> Task directions: Count the lines in the material below that contain the string "message", matching case exactly, and give only the number.

◆ ◆ ◆

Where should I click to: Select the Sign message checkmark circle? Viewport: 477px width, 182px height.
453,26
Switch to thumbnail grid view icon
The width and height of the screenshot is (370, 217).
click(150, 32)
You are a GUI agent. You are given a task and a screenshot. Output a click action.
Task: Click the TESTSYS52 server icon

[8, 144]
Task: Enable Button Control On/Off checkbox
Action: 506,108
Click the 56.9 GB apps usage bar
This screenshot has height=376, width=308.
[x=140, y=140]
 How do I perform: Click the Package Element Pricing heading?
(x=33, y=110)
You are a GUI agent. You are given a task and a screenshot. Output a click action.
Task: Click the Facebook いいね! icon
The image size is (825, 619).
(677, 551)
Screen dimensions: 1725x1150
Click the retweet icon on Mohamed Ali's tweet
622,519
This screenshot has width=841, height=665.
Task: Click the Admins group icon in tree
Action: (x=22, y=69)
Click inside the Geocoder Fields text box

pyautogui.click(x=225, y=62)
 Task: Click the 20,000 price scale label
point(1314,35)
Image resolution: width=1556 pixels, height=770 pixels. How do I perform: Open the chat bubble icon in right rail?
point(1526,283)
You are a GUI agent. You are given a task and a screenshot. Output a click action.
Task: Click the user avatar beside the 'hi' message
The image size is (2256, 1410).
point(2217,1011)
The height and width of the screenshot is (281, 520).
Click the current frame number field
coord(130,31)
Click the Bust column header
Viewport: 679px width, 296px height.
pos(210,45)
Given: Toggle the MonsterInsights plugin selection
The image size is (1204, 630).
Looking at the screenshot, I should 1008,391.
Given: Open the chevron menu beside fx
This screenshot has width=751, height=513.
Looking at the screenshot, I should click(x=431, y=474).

◆ ◆ ◆

> The result: 2